French government slated over pensions policy

FRANCE – Pre-election promises to pump €152bn into the state reserve fund and introduce long-term reform to France’s pension system are likely to amount to nothing, says Arnauld d’Yvoire, general secretary of Observatoire des Retraites, the Paris-based pensions association.

D’Yvoire claims the current economic climate and union influence will ensure the promises remain hollow and upcoming elections will again prevent any progress being made in the pensions debate for at least another six months.

“Declining equity markets and France’s internal budgetary restraints mean there isn’t spare cash to go into the state reserve fund and forthcoming ‘tribunal committee’ elections mean once again all is quiet on the pensions front,” he says.

The tribunal committee elections come round every five years when employers and employees elect members that try to resolve areas of conflict between employers and employees, including retirement income and benefits issues.

“This is obviously an area where the unions get involved and given the strength of unions in France the tribunal elections have ‘political’ significance,” D’Yvoire says.

Overall, D’Yvoire believes the new government has very little idea how to approach pensions and is skirting around the issue at the heart of the debate- the age of retirement.

“Extending the retirement age is what any pensions reform here is based on, since it’s the obvious first step in dealing with demographic changes. Once that is done, we will have a clearer idea of what else needs we need to change.

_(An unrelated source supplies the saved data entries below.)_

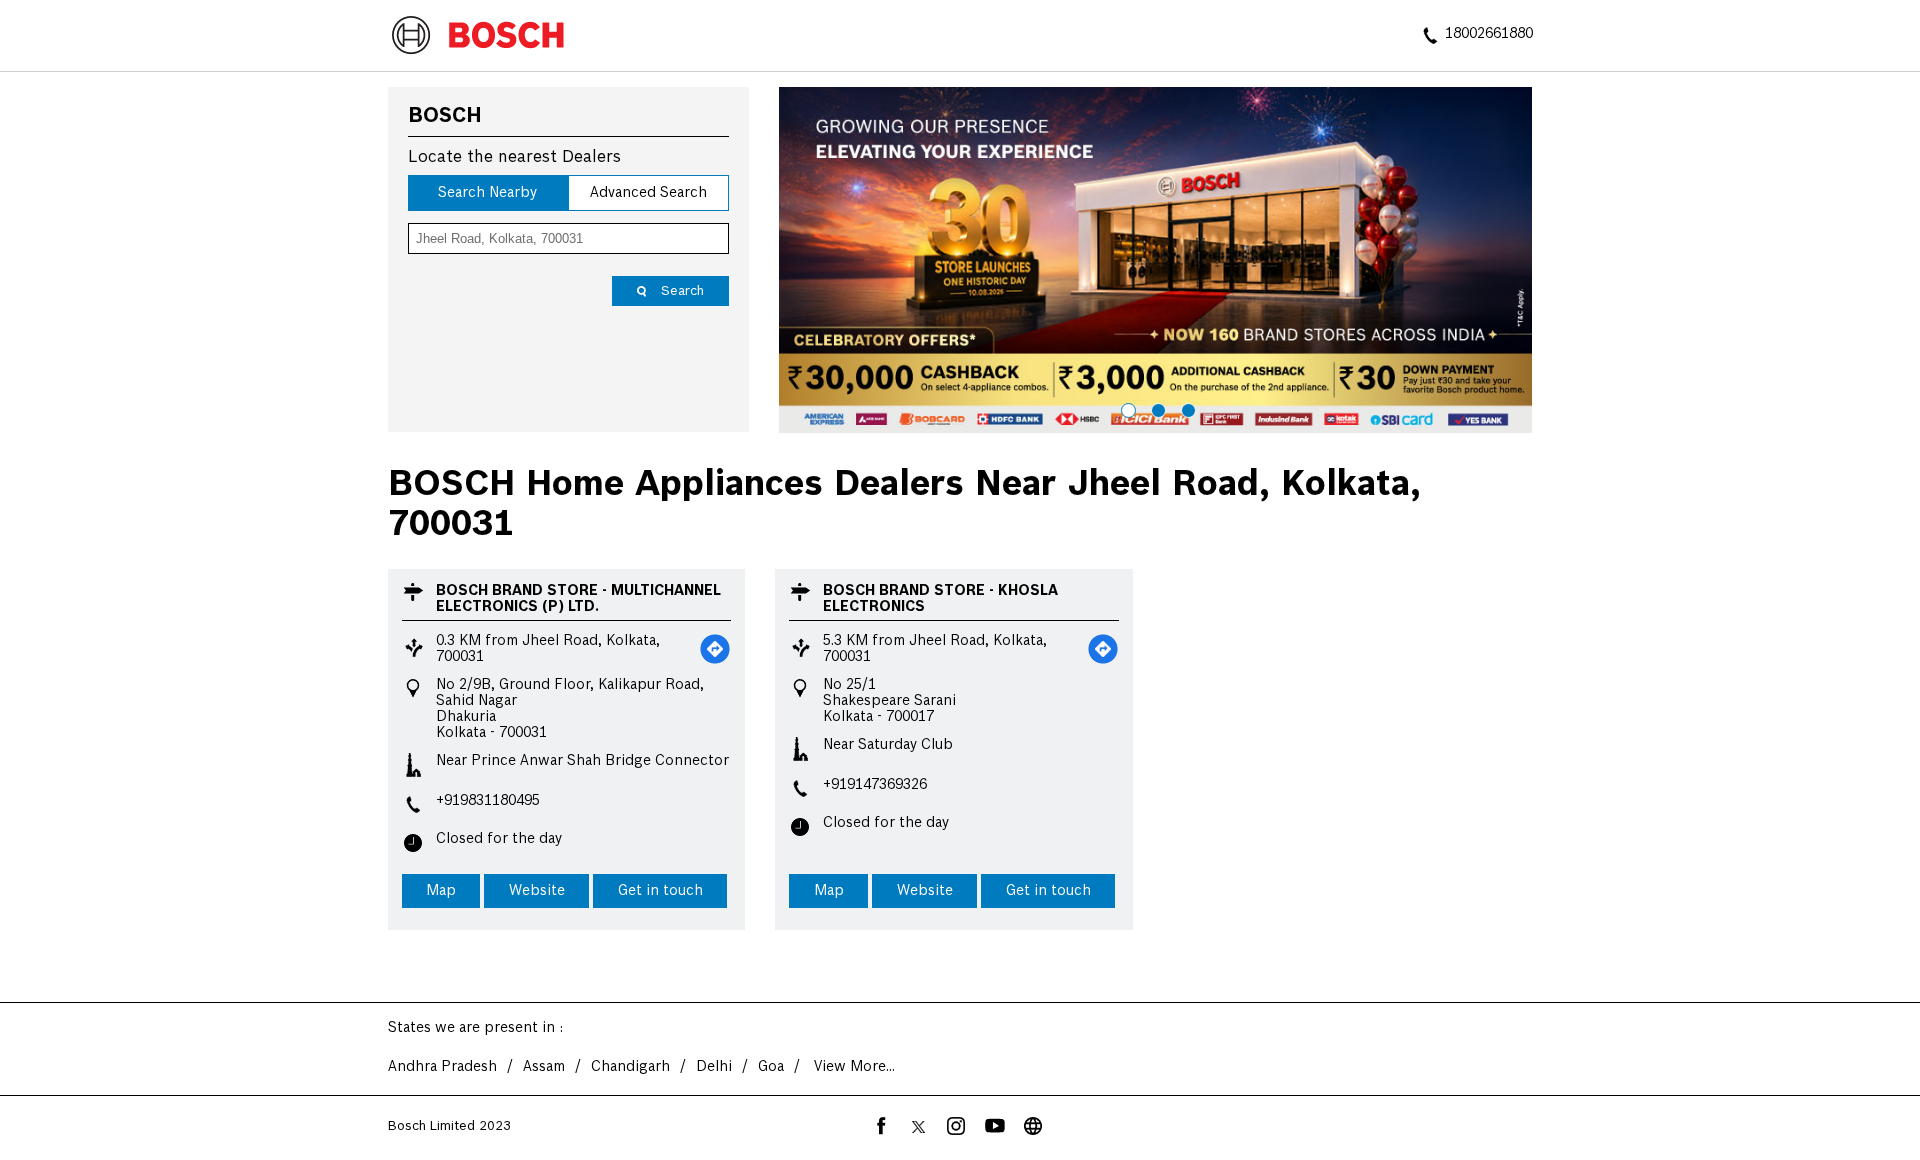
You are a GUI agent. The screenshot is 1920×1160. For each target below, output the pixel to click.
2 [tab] (1156, 408)
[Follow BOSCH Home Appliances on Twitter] (919, 1126)
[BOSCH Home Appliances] (478, 37)
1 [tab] (1126, 408)
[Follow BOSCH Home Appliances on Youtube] (995, 1126)
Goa (771, 1067)
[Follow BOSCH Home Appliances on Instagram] (957, 1126)
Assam (544, 1067)
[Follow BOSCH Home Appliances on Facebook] (881, 1126)
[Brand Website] (1033, 1126)
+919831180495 (488, 801)
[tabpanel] (1156, 260)
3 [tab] (1186, 408)
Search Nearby (487, 193)
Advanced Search (648, 193)
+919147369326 (875, 785)
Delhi (714, 1067)
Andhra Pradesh (442, 1067)
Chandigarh (630, 1067)
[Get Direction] (715, 649)
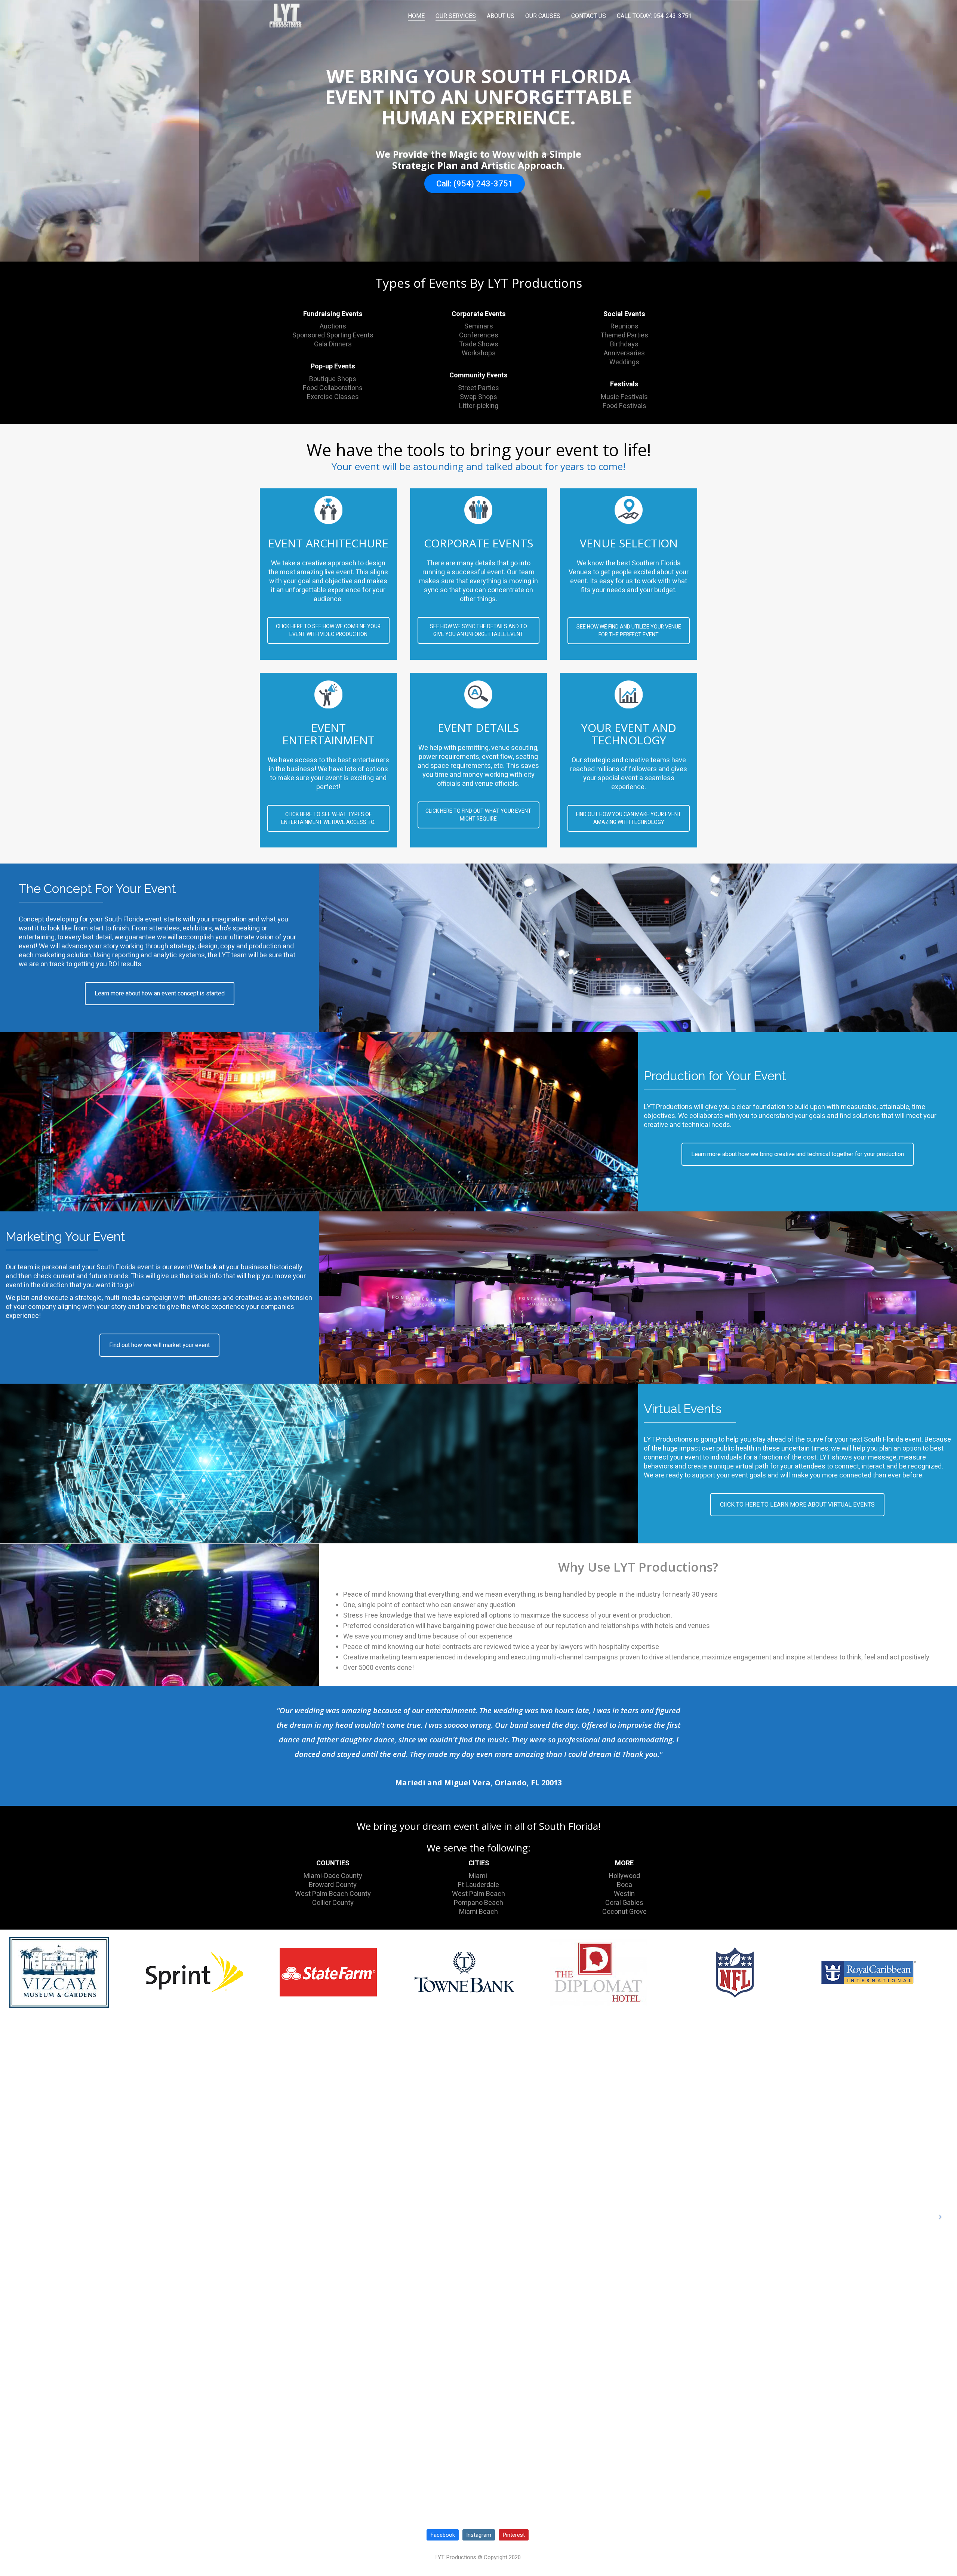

“The government’s stance on the retirement age is ambiguous. It has made it clear it will not legislate to extend the retirement age beyond 60 but then says, though we don’t know how, that it supports and encourages those that choose to remain in work after 60. I don’t think this government has a clue about pensions,” he explains.

D’Yvoire says all the government can realistically do at the moment is encourage people to save more by introducing tax-breaks to company savings schemes but it could do more.

“The unions and employers are due to meet in the coming weeks to discuss a range of issues including pensions. But the discussions have no legal standing. I would like to see these discussions become three-way with the government’s participation,” he says.